Why are we even here?
For the last 5 days, that question has plagued me and many of my teammates.
To help you understand my suddenly existential thought process, I want you to first imagine Africa. What’s the first thing you think of? What’s the first image that comes to mind when you think of a mission work in Africa?
I’ll be honest; I had expectations. I know that Adventures has a way of telling you to not come to the World Race with any expectations, but I did. I’ve seen pictures and read blogs and Kisses from Katie.
We arrived in Abidjan, the economic capital city of Cote d’Ivoire, after 58 long hours of travel. Six of those hours were spent in Dubai, where we grabbed some taxis to see the Burj Khalifa. With the time changes, random adventures, and airplane pseudo-sleep, I had little on my mind when I arrived besides my own exhaustion. We quickly learned about “Africa time” and at the end of that arrival day, we’d taken multiple vans, mini busses, and taxis before getting to our home for the month.

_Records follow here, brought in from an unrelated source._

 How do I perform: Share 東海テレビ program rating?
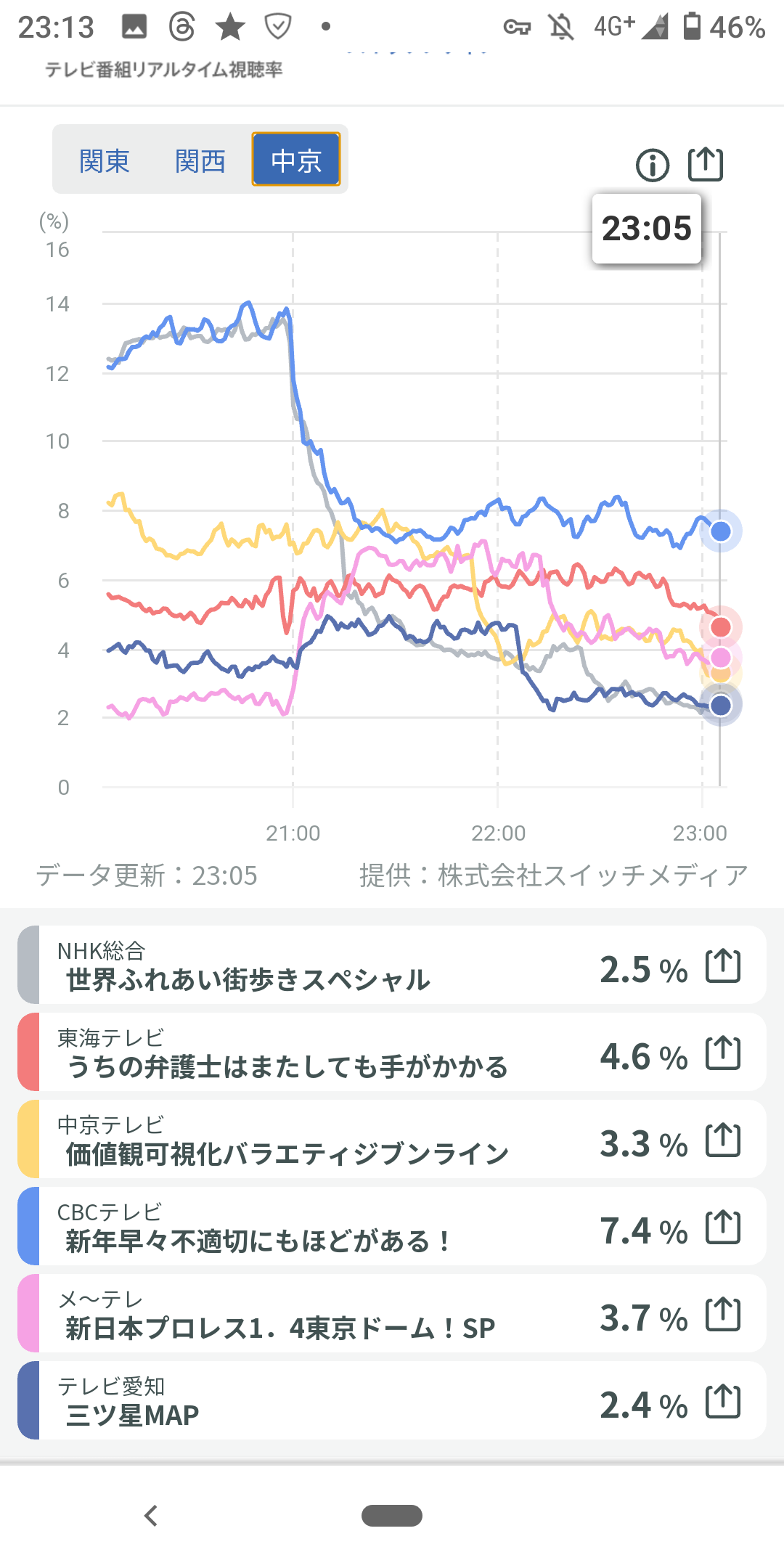pyautogui.click(x=723, y=1053)
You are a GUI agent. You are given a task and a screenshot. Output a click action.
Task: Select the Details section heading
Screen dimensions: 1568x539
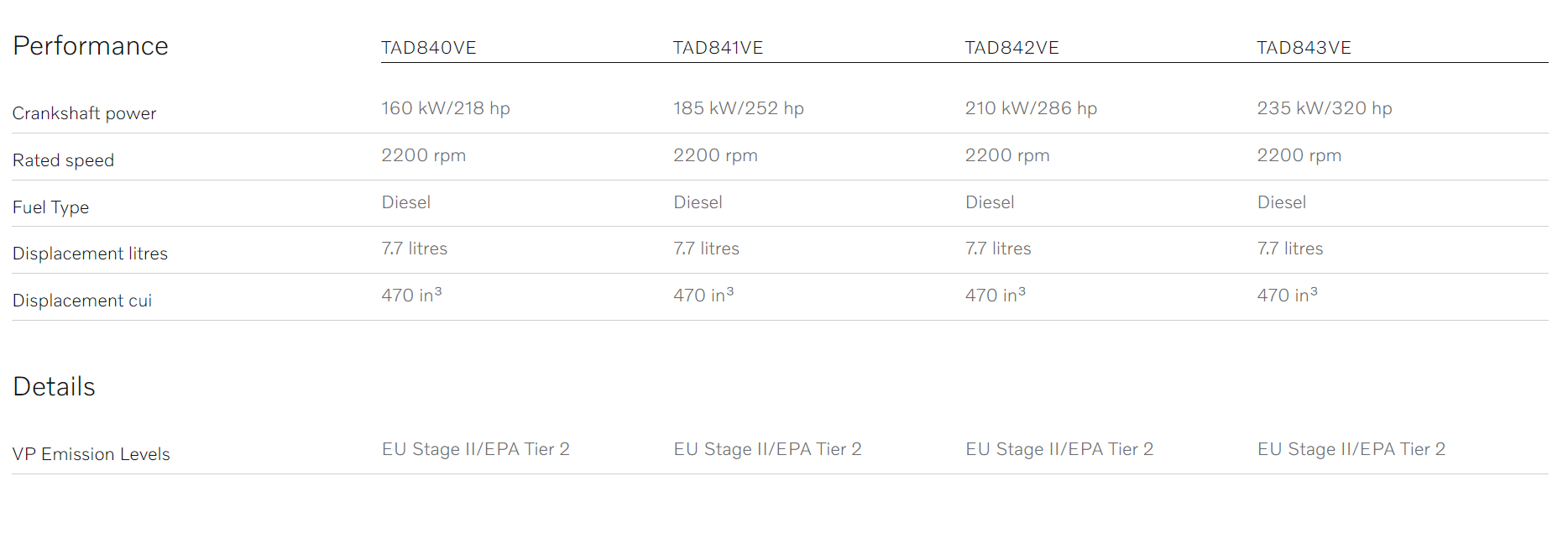(x=54, y=386)
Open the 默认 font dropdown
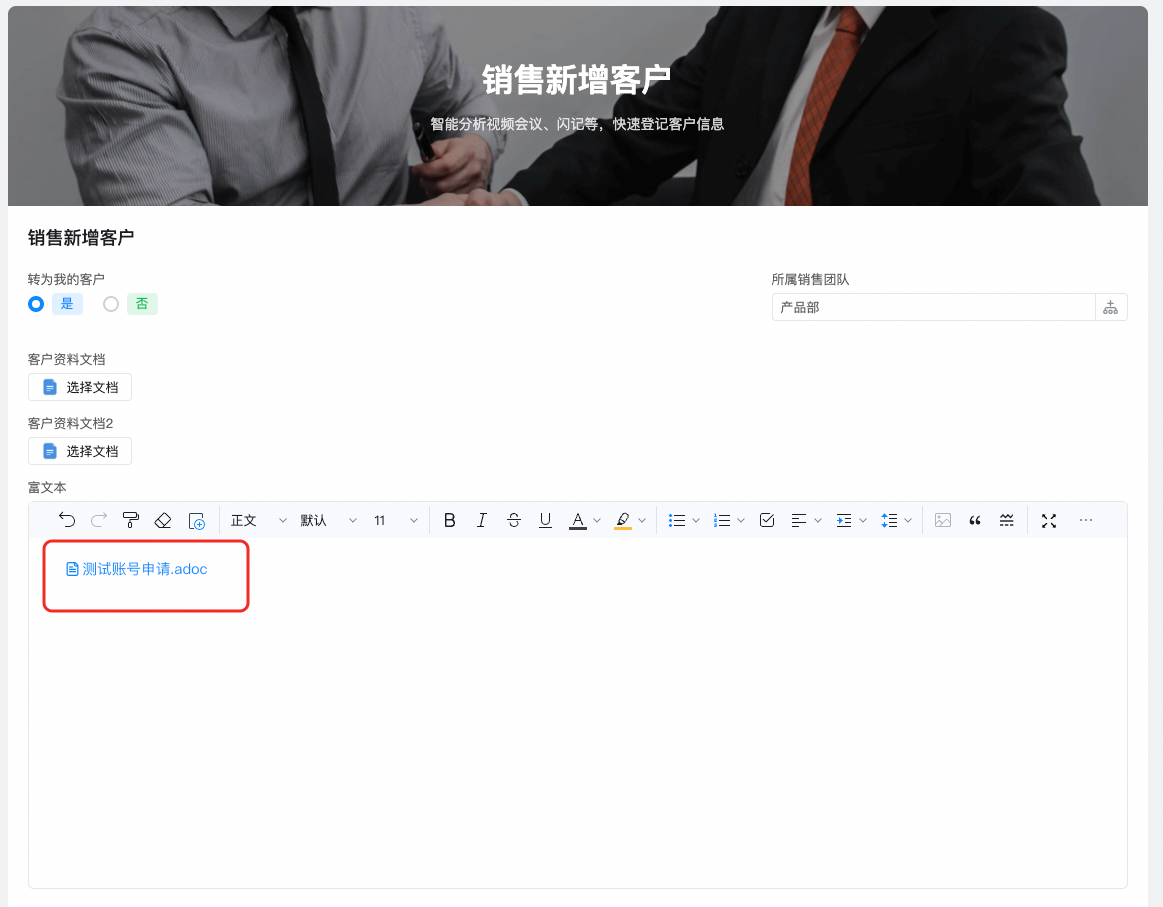Image resolution: width=1163 pixels, height=907 pixels. pyautogui.click(x=328, y=520)
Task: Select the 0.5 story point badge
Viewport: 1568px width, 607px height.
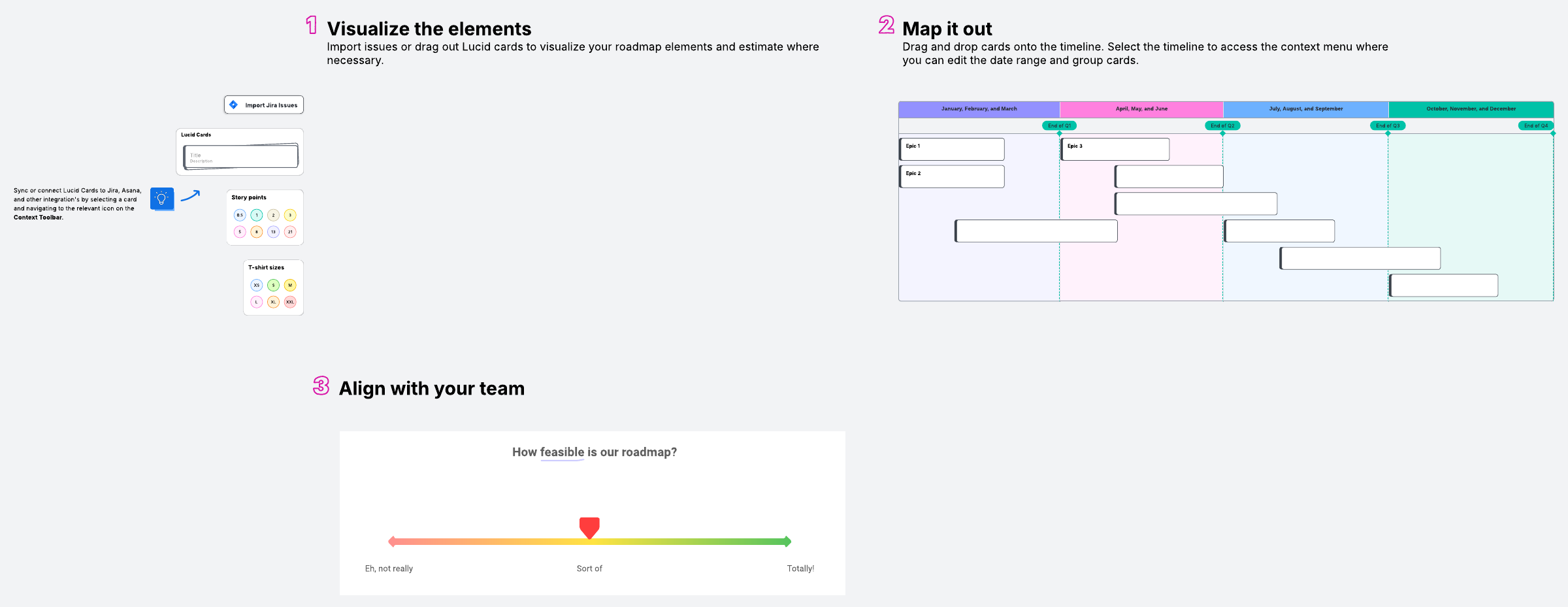Action: tap(240, 215)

Team Kaleidoscope (who you can meet in this wonderful intro video! Thanks JJ for the footage and motion sickness: https://youtu.be/9dgJJDqXPLU) is living and doing ministry with another team, Worthy Warriors, this month, and while we have an incredible place to stay and a friendly neighborhood full of curious parents and children that are absolutely obsessed with Esther, we quickly realized we did not have a “set” ministry. This excited us, because we’d heard the lectures at Training Camp and Launch: Anything can become ministry. Minister to teammates. Make something (Kingdom) out of your month.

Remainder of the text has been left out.